Exercise tasks:
**1.** On the Smart Alex solutions page, by what can the difference between two means be divided to give Cohen's d?
**2.** Name every measure of effect size that the Smart Alex solutions page lists.
**3.** Reproduce the Smart Alex solutions page starting with "Smart Alex solutions" and going on through "is it measured?", substituting "tamper" for "meddle".

Document excerpt:
========================================================================

Smart Alex solutions Chapter 4
This document contains abridged sections from Discovering Statistics Using R and RStudio by Andy Field so there are some copyright considerations. You can use this material for teaching and non-profit activities but please do not meddle with it or claim it as your own work. See the full license terms at the bottom of the page.
Task 4.1
What is an effect size and how is it measured?
An effect size is an objective and standardized measure of the magnitude of an observed effect. Measures include Cohen’s d, the odds ratio and Pearson’s correlations coefficient, r. Cohen’s d, for example, is the difference between two means divided by either the standard deviation of the control group, or by a pooled standard deviation.
Task 4.2
In Chapter 1 (Task 8) we looked at an example of how many games it took a sportsperson before they hit the ‘red zone’, then in Chapter 2 we looked at data from a rival club. Compute and interpret Cohen’s d for the difference in the mean number of games it took players to become fatigued in the two teams mentioned in those tasks.

========================================================================

Record excerpts:

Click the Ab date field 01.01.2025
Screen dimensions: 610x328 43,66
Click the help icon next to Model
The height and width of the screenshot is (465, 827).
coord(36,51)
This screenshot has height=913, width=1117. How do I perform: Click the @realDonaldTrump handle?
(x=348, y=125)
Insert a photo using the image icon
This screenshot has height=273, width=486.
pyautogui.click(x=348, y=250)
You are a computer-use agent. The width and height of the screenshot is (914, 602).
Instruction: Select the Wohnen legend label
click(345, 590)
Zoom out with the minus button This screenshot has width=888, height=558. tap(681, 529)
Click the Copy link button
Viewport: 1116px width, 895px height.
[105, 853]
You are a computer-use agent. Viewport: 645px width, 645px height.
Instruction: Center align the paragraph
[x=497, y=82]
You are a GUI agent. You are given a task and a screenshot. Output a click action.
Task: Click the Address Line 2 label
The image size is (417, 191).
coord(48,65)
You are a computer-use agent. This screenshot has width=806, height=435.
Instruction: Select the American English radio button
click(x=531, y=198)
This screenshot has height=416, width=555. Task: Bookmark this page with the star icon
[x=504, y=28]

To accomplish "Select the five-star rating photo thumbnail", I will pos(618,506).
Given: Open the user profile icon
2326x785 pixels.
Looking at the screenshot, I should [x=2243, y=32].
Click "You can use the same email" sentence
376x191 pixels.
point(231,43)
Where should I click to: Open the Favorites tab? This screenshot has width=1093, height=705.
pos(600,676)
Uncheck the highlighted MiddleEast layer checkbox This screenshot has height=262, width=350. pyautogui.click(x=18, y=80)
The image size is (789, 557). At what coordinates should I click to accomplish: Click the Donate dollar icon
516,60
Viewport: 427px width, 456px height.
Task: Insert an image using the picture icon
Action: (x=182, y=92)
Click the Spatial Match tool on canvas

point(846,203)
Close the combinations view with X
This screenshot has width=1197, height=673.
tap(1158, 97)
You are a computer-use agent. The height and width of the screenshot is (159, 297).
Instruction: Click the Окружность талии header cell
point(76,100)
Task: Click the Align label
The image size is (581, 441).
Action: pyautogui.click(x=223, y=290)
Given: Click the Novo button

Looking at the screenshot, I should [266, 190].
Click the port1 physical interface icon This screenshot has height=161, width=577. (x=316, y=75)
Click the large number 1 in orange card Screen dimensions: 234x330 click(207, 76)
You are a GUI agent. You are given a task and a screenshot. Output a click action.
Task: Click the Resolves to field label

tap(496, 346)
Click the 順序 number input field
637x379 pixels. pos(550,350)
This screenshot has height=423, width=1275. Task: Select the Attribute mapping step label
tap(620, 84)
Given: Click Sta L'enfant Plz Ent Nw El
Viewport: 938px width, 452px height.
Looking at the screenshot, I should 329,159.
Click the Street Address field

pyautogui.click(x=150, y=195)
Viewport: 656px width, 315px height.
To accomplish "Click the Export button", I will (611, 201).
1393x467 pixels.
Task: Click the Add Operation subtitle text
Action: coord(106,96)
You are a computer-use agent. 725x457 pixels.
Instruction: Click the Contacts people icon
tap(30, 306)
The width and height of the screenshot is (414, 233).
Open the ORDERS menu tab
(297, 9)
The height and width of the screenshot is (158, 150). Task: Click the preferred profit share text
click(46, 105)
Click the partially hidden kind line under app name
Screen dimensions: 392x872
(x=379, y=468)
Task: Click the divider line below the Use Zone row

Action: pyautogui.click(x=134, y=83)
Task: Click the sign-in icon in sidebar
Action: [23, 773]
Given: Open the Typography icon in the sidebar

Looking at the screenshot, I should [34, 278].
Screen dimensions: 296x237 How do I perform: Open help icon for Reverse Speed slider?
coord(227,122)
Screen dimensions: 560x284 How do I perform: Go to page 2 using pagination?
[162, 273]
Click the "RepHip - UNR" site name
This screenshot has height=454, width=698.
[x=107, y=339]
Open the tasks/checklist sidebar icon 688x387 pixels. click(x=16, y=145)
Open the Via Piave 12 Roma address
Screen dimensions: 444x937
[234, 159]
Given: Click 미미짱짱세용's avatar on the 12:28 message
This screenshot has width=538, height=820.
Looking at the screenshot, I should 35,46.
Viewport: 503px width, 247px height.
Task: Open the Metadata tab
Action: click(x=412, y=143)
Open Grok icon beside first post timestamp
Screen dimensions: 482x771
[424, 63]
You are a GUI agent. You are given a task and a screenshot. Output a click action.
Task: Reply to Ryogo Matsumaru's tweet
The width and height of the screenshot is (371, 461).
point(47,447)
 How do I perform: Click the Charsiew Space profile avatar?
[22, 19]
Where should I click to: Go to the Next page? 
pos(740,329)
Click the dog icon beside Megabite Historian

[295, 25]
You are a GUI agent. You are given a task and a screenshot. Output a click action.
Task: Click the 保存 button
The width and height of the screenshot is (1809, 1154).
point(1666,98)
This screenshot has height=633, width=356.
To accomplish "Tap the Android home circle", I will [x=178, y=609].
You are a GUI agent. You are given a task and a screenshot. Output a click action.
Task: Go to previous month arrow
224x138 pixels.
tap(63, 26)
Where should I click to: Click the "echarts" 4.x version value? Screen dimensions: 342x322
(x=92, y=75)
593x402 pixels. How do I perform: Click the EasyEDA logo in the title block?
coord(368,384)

========================================================================

Solved problems:
**1.** By either the standard deviation of the control group or a pooled standard deviation.

**2.** Cohen's d, the odds ratio, and Pearson's correlation coefficient, r.

**3.**
Smart Alex solutions Chapter 4
This document contains abridged sections from Discovering Statistics Using R and RStudio by Andy Field so there are some copyright considerations. You can use this material for teaching and non-profit activities but please do not tamper with it or claim it as your own work. See the full license terms at the bottom of the page.
Task 4.1
What is an effect size and how is it measured?